Friday, August 8, 2008

I wrote this on the plane... and haven't posted it till now.

I am on my way home from Iowa, a trip in which I have gained some very valuable lessons...
First of all, I have come to realize that unlike the entirety of my life, I cannot always just ‘work it out’. I have always lived in this lifestyle that I can work it out. I can work out any financial angst I incur, either by picking up another shift at Outback or waiting until my next paycheck- never longer than 2 weeks away. Being a business owner is tough, and I must start acting like one. I am never promised a paycheck. And sadly, I will never be promised one again. It was probably not the smartest decision to take this trip to Iowa, even if it was a free ticket… as my father so nobly says, ‘nothing is ever free’. I had to think of my food, entertainment, etc. Granted I spent the least amount I have probably ever spent (or since I was 14) in Iowa, I still spent money that could have been very usefully spent on bills, food or gas. I am thankful for learning a lesson at the ripe old age of 22. Seeing as in the previous years I earned twice as much as I needed to pay bills, I have learned the value of saving and heartache of being completely broke. It’s great that I have enough clothes and shoes to fill three walk-in closets, but is that really what I want out of my hard earned money? Not anymore, that’s for sure. At least I learned it now.

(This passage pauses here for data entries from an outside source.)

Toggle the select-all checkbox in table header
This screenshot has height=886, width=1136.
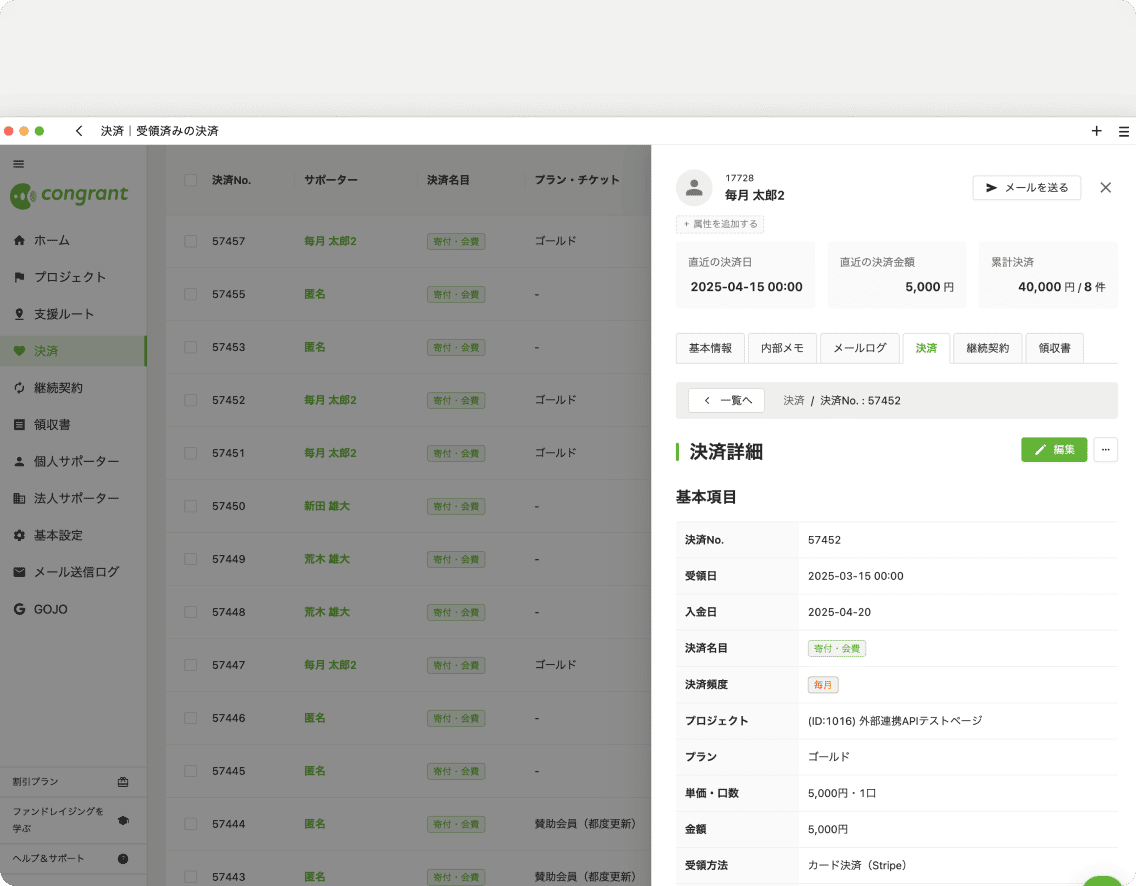tap(191, 180)
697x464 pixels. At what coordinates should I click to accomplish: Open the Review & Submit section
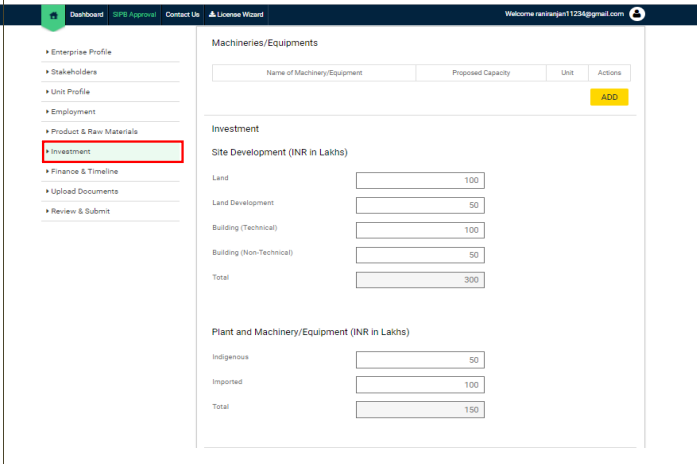pos(80,211)
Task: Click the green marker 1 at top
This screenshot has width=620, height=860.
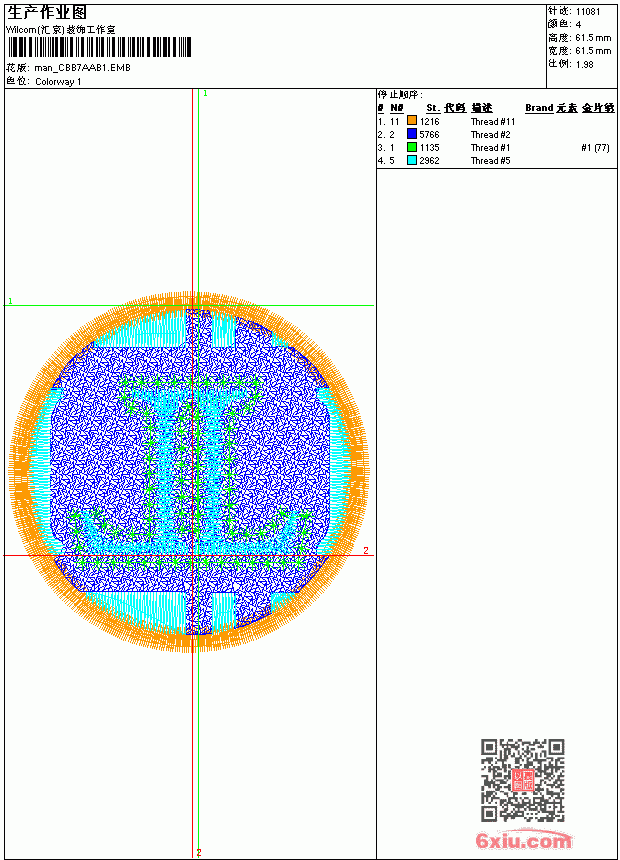Action: click(x=205, y=94)
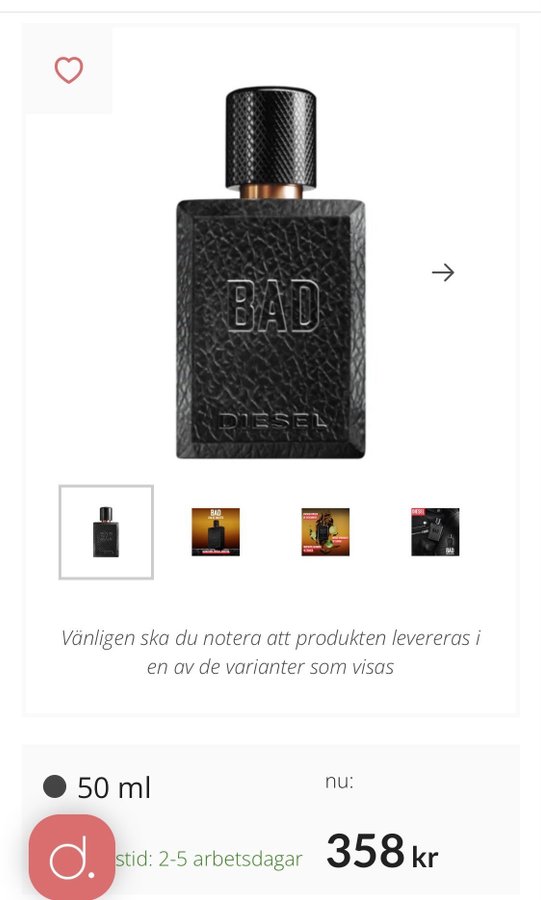
Task: Show next product image with arrow
Action: 443,272
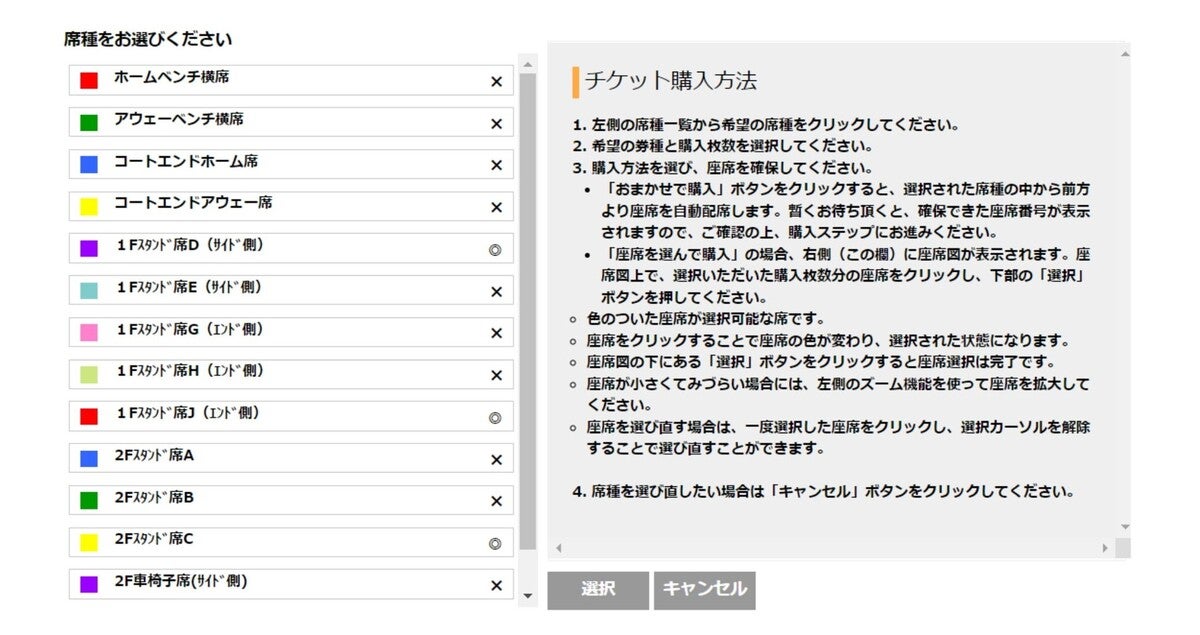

Another lesson learned is that I am no where close to being ready for children (as Kyla, my niece would tell me, “You have to find a husband first”). Don’t get me wrong, I know I could raise children- but I know I don’t want to. I went to Iowa with Maria (my sister), her husband and five kids (ages 11, 9, 4, 2, and 10 months). Children- no matter which age- are exhausting and high maintenance. I am at such a selfish time in my life. I want to do what I want to do. I don’t want to be held back by naptimes, bedtimes, feeding times or behavioral issues. So many times I saw Maria (and perhaps she doesn’t feel ‘held back’) having to go put the kids to bed when I hung out with the adults of our extended family. I wanted to spend time with everyone and do everything- and plans are often paralyzed by children (paralyzed, not necessarily killed). DON’T GET ME WRONG, I love my niece and nephews as if they were my own; would do anything for them and would take any one of them as mine in a HEARTBEAT. It has just been beaten into me repeatedly that I am very, very far from wanting to have children of my own.
Maria and I both experience the same nostalgia whenever we visit Dubuque, IA. This is the place we were both born… the place our parents met, the place our extended family lives and the place some of our best childhood memories occurred. Dubuque is so historical. Not just for us, but for our family (my Dad and both our grandparents grew up there) and history in general. The house my grandmother was born in is now a little shop in downtown, where her and her twin sister rotated sleeping in drawer and the crib (her mother didn’t know they were twins and could only afford 1 crib). The bluffs where my Boppa grew up have the most amazing view of the Mississipi River. We still pass by the houses Maria and I were born in, where my father was born and where my father and his 5 brothers and sisters grew up. The history in that town is just amazing. Even though I was 1 when we moved to Florida, Dubuque is still my home. Maria and I always wonder how different our life would be if our parents never moved and how we would have grown up living in such a ‘slow-paced’, safe place. We’ve beaten this topic to death for years that we don’t really even discuss it anymore, just bring it up and smile- we both know what each other is thinking). Aside from a couple aunts and uncles here and there, the majority of our extended family lives in Iowa. We have always been closest to our Grandma Jean and Boppa and its crazy to witness their aging. My Boppa has gotten sick a couple times and it has certainly had a toll on his body. Its so depressing to see loved ones age- so contrary to the invincible grandparents I once thought I had. It really allows me to appreciate what I have and be grateful for those in my life.
Maybe I was supposed to go on this trip for the lessons- above and beyond the ones mentioned in this blog. I love that I am constantly learning about myself… and hope I can take these lessons and do something about them… appreciate the most important people in my life- my family and true friends, realize I have limits financially and that I am a business owner and therefore must make sacrifices, and that I am no where close to being ready to be settled down or held back.